● **What the exercise asks**
Here are some records. Copy each one exactly.

[Stored entries]
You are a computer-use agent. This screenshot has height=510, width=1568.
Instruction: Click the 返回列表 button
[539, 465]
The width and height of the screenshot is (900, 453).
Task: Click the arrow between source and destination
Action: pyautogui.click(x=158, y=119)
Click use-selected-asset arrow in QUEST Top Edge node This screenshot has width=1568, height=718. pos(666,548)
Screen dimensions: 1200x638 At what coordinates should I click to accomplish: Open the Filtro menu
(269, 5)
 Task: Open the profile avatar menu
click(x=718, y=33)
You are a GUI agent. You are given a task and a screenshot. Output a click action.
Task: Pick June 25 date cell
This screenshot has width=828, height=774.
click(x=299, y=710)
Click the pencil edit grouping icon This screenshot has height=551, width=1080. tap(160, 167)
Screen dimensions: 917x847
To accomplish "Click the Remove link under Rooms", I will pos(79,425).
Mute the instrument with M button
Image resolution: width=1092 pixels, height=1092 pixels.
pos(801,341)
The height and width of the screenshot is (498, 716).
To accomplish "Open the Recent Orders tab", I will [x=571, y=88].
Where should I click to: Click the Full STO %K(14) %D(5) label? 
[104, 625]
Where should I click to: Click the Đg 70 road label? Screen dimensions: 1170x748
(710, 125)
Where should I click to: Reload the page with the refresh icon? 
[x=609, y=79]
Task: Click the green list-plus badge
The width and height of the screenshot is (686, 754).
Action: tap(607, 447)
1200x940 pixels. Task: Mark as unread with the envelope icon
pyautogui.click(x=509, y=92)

● **Task output**
You are a computer-use agent. This screenshot has height=510, width=1568.
Instruction: Click the 返回列表 button
[539, 465]
The width and height of the screenshot is (900, 453).
Task: Click the arrow between source and destination
Action: pyautogui.click(x=158, y=119)
Click use-selected-asset arrow in QUEST Top Edge node This screenshot has width=1568, height=718. pos(666,548)
Screen dimensions: 1200x638 At what coordinates should I click to accomplish: Open the Filtro menu
(269, 5)
 Task: Open the profile avatar menu
click(x=718, y=33)
You are a GUI agent. You are given a task and a screenshot. Output a click action.
Task: Pick June 25 date cell
This screenshot has width=828, height=774.
click(x=299, y=710)
Click the pencil edit grouping icon This screenshot has height=551, width=1080. tap(160, 167)
Screen dimensions: 917x847
To accomplish "Click the Remove link under Rooms", I will pos(79,425).
Mute the instrument with M button
Image resolution: width=1092 pixels, height=1092 pixels.
pos(801,341)
The height and width of the screenshot is (498, 716).
To accomplish "Open the Recent Orders tab", I will [x=571, y=88].
Where should I click to: Click the Full STO %K(14) %D(5) label? 
[104, 625]
Where should I click to: Click the Đg 70 road label? Screen dimensions: 1170x748
(710, 125)
Where should I click to: Reload the page with the refresh icon? 
[x=609, y=79]
Task: Click the green list-plus badge
The width and height of the screenshot is (686, 754).
Action: tap(607, 447)
1200x940 pixels. Task: Mark as unread with the envelope icon
pyautogui.click(x=509, y=92)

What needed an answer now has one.